Command Palette

Search for a command to run...

Anmelden

Hosted Compute

The sentinel scheduler and the compute node protocol: assignment, Ed25519-signed completion, stale-chunk reclaim, and Latitude burst.

6 Min. Lesezeit

A simulation job is too big to run in one place, so it is split into chunks and farmed out to whatever compute is online: a hosted Fly node, a contributor's desktop, or a browser tab. The sentinel is the scheduler that does the splitting and assigning; a node is anything that can run the engine and sign its results. This page is the full hosted loop: how the sentinel picks up a job, hands a chunk to a node, verifies what comes back, and recovers when a node disappears.

This page expands the Nodes box of the system-context diagram. The figure below is the Zoom-1 hosted-compute-flow figure; this page also owns the Zoom-2 node-state view of its node box and the Zoom-2 chunk-claim-lifecycle view of its claim box.

Abbildung 24
Hosted Compute Flow
Expands the Nodes box of the system context: the sentinel assigns a chunk, the node receives it on chunks:{key}, fetches its work context, runs simulate_intent in its worker pool, signs the result, and POSTs it to /chunks/complete.
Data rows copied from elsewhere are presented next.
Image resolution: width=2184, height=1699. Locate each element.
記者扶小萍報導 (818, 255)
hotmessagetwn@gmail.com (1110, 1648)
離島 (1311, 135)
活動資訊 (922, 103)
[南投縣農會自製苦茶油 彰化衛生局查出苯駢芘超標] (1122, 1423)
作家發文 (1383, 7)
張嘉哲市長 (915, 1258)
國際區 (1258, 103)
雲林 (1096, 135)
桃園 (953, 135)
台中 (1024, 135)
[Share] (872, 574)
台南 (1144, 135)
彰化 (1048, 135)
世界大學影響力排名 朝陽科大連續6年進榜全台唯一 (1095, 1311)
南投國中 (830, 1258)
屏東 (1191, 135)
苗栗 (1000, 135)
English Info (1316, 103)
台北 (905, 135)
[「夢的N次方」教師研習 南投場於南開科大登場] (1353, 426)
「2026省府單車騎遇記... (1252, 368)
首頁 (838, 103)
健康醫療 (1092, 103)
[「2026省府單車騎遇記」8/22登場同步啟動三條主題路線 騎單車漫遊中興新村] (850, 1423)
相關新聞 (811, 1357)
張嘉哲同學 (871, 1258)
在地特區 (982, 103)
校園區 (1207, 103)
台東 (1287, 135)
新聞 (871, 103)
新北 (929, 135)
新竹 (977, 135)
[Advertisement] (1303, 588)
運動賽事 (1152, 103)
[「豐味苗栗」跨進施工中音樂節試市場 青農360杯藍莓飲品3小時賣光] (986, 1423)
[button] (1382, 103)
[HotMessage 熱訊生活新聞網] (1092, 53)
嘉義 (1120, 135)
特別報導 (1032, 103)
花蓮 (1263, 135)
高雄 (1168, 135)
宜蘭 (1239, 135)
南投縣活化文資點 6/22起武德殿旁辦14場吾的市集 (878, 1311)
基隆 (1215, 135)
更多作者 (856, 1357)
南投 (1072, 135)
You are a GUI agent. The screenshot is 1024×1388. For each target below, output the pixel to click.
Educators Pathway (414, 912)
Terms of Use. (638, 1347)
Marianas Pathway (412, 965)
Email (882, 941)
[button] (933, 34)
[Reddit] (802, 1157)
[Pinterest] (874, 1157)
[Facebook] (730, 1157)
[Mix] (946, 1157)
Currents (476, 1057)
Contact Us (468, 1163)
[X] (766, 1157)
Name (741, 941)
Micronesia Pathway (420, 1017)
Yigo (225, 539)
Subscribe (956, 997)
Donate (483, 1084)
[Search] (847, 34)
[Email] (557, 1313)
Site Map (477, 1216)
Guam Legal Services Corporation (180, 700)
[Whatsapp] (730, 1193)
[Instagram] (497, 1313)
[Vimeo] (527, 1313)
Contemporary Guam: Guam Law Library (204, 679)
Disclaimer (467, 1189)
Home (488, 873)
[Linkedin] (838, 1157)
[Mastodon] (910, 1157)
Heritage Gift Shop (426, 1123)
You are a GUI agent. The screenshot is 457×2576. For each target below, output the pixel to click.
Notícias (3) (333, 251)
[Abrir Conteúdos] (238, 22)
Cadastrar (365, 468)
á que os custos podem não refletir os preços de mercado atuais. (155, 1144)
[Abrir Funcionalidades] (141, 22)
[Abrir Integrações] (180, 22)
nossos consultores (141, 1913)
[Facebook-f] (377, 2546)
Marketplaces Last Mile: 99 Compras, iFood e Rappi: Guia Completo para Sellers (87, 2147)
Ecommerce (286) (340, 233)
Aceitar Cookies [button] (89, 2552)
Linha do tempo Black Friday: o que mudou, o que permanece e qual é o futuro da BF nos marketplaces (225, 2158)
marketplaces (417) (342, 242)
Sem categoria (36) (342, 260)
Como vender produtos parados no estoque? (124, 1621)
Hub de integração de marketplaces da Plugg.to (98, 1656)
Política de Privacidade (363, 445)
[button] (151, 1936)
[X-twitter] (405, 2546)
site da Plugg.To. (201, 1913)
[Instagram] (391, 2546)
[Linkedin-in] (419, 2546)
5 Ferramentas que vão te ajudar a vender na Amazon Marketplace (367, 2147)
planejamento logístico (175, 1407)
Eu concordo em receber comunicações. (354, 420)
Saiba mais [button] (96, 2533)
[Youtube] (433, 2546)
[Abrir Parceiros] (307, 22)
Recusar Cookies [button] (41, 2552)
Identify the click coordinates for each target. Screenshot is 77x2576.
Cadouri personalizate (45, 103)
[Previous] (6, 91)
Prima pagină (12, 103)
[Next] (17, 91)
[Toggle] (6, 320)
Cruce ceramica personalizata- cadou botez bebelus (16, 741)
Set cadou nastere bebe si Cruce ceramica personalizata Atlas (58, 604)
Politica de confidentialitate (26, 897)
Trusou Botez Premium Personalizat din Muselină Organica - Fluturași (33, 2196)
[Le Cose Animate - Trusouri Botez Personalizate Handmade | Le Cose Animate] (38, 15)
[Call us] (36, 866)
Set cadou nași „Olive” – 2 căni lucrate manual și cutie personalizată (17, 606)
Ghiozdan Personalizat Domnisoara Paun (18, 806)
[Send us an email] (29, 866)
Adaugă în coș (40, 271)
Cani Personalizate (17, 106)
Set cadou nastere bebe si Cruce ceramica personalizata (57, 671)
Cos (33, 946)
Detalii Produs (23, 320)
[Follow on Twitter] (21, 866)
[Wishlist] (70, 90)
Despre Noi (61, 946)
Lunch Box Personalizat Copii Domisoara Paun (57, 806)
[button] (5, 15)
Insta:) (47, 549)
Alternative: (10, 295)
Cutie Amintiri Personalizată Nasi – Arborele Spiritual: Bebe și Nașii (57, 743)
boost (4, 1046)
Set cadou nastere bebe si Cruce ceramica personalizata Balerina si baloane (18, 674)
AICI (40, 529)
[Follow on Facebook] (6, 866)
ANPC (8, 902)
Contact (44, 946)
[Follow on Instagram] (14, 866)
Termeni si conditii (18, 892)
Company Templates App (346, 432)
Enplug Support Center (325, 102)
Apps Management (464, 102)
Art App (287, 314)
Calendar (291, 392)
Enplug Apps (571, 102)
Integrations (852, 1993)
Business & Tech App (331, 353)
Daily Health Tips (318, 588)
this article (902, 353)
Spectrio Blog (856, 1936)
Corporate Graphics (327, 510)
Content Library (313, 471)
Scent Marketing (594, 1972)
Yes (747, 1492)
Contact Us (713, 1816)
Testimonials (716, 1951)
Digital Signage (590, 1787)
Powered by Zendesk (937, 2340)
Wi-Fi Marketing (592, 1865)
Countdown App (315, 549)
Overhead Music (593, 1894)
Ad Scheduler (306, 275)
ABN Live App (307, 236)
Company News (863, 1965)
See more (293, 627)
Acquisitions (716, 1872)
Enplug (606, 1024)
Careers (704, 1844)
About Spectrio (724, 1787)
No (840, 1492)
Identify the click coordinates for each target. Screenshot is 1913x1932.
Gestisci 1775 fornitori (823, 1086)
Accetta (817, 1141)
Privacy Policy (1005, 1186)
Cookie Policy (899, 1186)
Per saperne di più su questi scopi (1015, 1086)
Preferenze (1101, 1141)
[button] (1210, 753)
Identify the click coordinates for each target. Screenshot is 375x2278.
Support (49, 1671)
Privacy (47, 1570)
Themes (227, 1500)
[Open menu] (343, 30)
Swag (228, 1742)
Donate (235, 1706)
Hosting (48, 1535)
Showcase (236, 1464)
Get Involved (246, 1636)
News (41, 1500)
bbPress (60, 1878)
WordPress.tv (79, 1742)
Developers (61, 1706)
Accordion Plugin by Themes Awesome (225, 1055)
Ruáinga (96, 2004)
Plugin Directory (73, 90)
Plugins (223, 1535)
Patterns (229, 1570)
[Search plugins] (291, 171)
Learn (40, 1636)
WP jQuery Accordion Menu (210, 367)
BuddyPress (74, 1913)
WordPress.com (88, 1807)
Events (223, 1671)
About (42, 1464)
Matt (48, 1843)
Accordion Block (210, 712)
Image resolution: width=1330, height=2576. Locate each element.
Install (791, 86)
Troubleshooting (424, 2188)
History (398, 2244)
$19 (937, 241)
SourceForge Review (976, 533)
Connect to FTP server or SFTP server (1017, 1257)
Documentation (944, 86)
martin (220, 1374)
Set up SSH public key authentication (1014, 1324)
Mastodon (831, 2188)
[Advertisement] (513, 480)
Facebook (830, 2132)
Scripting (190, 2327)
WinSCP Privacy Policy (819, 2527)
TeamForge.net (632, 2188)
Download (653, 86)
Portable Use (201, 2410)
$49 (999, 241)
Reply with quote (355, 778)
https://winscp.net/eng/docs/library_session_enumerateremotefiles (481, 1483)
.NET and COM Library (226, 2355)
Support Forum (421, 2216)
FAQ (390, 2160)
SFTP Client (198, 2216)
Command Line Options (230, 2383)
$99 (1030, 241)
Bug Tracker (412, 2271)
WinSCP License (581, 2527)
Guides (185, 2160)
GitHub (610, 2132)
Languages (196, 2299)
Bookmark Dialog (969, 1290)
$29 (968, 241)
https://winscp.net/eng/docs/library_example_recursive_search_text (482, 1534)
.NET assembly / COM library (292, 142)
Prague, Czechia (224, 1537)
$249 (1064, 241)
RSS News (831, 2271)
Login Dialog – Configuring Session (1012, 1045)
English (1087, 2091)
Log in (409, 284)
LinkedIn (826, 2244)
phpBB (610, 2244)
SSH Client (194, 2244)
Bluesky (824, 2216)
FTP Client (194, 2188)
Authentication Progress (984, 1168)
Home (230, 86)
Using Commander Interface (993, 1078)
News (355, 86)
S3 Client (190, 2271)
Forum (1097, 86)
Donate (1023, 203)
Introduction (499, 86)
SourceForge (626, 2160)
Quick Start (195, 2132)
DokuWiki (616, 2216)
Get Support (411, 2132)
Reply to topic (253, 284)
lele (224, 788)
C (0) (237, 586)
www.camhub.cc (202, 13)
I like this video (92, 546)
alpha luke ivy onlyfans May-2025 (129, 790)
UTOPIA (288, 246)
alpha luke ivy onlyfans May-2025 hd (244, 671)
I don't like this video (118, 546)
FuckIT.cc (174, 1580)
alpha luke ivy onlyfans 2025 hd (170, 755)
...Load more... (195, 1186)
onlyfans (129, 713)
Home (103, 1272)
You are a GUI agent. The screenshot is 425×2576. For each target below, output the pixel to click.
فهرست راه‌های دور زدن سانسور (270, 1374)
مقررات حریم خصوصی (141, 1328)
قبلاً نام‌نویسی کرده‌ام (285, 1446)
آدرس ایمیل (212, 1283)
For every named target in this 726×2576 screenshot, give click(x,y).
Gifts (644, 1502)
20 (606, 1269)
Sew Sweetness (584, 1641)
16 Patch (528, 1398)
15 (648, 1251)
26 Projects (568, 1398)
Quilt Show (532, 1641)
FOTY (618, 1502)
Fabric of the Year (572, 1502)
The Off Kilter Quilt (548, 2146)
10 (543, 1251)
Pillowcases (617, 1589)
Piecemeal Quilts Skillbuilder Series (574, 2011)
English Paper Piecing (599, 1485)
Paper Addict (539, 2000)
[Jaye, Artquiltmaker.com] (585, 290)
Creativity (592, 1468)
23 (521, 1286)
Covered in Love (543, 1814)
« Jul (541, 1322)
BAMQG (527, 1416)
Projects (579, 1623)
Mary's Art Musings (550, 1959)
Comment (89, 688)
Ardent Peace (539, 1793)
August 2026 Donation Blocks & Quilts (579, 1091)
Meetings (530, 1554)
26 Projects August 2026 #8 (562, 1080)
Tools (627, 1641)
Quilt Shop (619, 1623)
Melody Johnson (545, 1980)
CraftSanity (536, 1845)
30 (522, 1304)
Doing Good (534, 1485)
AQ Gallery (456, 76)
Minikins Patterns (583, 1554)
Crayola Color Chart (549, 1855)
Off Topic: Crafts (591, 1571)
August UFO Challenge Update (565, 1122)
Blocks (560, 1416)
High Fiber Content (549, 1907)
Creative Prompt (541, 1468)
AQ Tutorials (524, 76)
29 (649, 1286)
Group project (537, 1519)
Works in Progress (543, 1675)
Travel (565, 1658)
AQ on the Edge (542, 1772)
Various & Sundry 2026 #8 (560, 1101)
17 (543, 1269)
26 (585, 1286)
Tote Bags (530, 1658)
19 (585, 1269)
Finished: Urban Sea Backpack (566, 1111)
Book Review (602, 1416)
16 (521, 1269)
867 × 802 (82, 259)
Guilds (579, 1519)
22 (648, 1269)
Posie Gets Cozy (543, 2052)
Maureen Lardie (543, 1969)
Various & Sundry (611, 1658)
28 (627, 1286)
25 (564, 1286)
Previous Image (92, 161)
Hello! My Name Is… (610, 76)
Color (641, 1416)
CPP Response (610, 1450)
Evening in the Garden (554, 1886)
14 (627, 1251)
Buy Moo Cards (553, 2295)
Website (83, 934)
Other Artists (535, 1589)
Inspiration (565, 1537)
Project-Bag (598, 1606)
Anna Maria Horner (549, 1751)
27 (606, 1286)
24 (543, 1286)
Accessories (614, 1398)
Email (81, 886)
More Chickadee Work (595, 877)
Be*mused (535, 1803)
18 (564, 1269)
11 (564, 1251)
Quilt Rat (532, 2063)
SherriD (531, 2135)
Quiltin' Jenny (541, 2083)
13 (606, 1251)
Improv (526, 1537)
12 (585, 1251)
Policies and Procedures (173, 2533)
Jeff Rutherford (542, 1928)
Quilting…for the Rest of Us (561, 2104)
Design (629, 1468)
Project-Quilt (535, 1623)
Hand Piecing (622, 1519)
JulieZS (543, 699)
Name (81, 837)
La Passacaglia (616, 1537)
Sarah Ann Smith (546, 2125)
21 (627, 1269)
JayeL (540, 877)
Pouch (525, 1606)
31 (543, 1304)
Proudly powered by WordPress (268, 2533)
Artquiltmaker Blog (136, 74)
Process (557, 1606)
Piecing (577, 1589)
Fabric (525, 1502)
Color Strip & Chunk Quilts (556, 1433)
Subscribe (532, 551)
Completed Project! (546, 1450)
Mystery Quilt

The scheduler: from NOTIFY to assignment

The sentinel runs four long-lived tasks in one process: the Discord bot, the scheduler, the cron runner, and the HTTP server, multiplexed with tokio::select!. The scheduler is the one that turns jobs into work.

It picks up jobs through Postgres LISTEN/NOTIFY. listen_and_assign connects a PgListener and listens on the channel pending_job (singular). When a NOTIFY arrives it debounces 50 ms and runs process_pending; it also runs process_pending on a 30-second timeout as a safety net so a missed NOTIFY never strands a job. process_pending fetches pending jobs and hands them to assign_chunks, which is where a job becomes chunks:

  1. For each fetched job it parses the sentinel config, builds an in-memory JobRuntime, inserts it into the runtime store, and flips the DB row pending → running. The split strategy depends on the config: "single" uniform splits at DEFAULT_TARGET_CHUNK_ITERATIONS = 50_000, "tournament" builds laddered phases, "stat_weights" builds a baseline plus four perturbation runs.
  2. It fetches the online nodes (status = 'online', joined to Discord identities) and computes each node's capacity as min(max_parallel, total_cores).
  3. It sorts jobs by priority and, per job, picks the best eligible node by (eligibility priority, available capacity). The Priority ladder is Public = 1 < Friends = 2 < Discord = 3 < Own = 4, higher wins.
  4. It claims a batch from the runtime with runtime.claim_batch(node_key, max_items, now) and publishes a RuntimeChunkPayload to that node's chunks:{public_key} channel. If the job was newly running, it also publishes a jobs:{id} "running" progress event so the browser sees it start.

The node protocol

A node is event-driven and polled every 100 ms by its host binary. Its lifecycle:

Abbildung 25
Node State Machine
Expands the node box of the hosted compute flow: the NodeCore lifecycle through Setup, Verifying, Registering, Running, NotFound, and Unavailable.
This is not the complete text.